Adaptive clinical trials rely on interim analyses, flexible stopping, and data-dependent design modifications that complicate statistical guarantees when fixed-horizon test statistics are repeatedly inspected or reused after adaptations. E-values and e-processes provide anytime-valid tests and confidence sequences that remain valid under optional stopping and optional continuation without requiring a prespecified monitoring schedule. This paper is a methodology guide for practitioners. We develop the betting-martingale construction of e-processes for two-arm randomized controlled trials, show how e-values naturally handle composite null hypotheses and support futility monitoring, and provide guidance on when e-values are appropriate, when established alternatives are preferable, and how to integrate e-value monitoring with group sequential and Bayesian adaptive workflows. A numerical study compares five monitoring rules -- naive and calibrated versions of frequentist, Bayesian, and e-value approaches -- in a two-arm binary-endpoint trial. Naive repeated testing and naive posterior thresholds inflate Type I error substantially under frequent interim looks. Among the valid methods, the calibrated group sequential rule achieves the highest power, the e-value rule provides robust anytime-valid control with moderate power, and the calibrated Bayesian rule is the most conservative. Extended simulations show that the power gap between group sequential and e-value methods depends on the monitoring schedule and reverses under continuous monitoring. The methodology, including futility monitoring, platform trial multiplicity control, and hybrid strategies combining e-values with established methods, is implemented in the open-source R package `evalinger` and situated within the regulatory framework of the January 2026 FDA draft guidance on Bayesian methodology.
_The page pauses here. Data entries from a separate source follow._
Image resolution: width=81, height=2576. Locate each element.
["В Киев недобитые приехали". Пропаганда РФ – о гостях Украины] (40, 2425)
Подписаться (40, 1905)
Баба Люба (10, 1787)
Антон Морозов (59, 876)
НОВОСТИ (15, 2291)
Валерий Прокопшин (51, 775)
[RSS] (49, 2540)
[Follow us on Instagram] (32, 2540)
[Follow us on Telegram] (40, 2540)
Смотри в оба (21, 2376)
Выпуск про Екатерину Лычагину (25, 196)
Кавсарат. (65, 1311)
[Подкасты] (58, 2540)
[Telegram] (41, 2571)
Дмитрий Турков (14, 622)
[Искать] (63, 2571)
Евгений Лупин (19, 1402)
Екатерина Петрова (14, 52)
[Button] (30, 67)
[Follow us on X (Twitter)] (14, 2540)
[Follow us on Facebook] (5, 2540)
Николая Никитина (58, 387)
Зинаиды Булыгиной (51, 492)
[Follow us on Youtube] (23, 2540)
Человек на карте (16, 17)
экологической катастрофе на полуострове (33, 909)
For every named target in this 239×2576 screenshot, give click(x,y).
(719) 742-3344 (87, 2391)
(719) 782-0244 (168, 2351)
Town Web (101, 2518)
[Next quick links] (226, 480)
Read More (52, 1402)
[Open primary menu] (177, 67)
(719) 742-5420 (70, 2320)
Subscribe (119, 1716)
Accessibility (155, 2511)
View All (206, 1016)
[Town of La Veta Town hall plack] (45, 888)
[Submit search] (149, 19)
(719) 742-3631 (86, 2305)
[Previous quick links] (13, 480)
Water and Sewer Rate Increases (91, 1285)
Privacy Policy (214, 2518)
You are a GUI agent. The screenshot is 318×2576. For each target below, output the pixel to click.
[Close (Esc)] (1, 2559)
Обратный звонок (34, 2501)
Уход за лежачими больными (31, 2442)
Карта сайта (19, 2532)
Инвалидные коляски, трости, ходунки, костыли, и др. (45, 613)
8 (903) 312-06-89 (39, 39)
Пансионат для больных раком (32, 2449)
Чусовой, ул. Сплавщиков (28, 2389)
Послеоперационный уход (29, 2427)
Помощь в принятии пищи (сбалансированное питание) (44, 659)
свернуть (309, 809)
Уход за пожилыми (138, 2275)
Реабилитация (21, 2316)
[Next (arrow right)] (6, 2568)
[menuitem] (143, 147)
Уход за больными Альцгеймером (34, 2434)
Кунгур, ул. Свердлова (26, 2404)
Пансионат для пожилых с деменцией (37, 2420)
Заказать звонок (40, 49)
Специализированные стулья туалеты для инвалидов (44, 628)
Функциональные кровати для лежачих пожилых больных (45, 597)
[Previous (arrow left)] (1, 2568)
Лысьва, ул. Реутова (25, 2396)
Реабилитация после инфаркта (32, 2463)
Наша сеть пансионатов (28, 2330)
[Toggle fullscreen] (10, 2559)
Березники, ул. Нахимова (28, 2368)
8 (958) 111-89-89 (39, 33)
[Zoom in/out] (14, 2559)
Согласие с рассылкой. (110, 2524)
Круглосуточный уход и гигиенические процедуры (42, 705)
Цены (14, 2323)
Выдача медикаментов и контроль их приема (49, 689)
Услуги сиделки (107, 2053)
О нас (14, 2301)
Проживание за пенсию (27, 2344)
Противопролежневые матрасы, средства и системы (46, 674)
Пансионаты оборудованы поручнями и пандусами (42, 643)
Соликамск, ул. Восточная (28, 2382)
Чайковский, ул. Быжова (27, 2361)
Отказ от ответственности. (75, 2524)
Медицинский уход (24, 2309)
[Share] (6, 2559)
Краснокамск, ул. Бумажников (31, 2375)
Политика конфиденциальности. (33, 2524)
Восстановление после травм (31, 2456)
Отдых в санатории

翻译：自适应临床试验依赖于期中分析、灵活终止和数据依赖的设计修改，这些因素使得在重复检查或适应后重用固定时间范围的检验统计量时，统计保证变得复杂。E值和E过程提供了任意时间有效的检验和置信序列，这些方法在可选停止和可选继续下保持有效，无需预先指定监测计划。本文是一份面向实践者的方法指南。我们针对双臂随机对照试验开发了E过程的投注鞅构造，展示了E值如何自然地处理复合原假设并支持无效性监测，并提供了关于何时E值是合适的、何时既有的替代方法更可取、以及如何将E值监测与成组序贯和贝叶斯自适应工作流相结合的指导。一项数值研究在双臂二分类终点试验中比较了五种监测规则——频率主义、贝叶斯和E值方法的朴素版本与校准版本。在频繁期中观察下，朴素的重复检验和朴素的后验阈值会显著膨胀I类错误。在有效方法中，校准的成组序贯规则达到最高的检验功效，E值规则提供稳健的任意时间有效控制且具有中等功效，而校准的贝叶斯规则最为保守。扩展模拟表明，成组序贯方法与E值方法之间的功效差距取决于监测计划，并在连续监测下发生逆转。该方法学——包括无效性监测、平台试验多重性控制以及将E值与既有方法结合的混合策略——已在开源R包`evalinger`中实现，并置于2026年1月FDA贝叶斯方法学草案指南的监管框架内。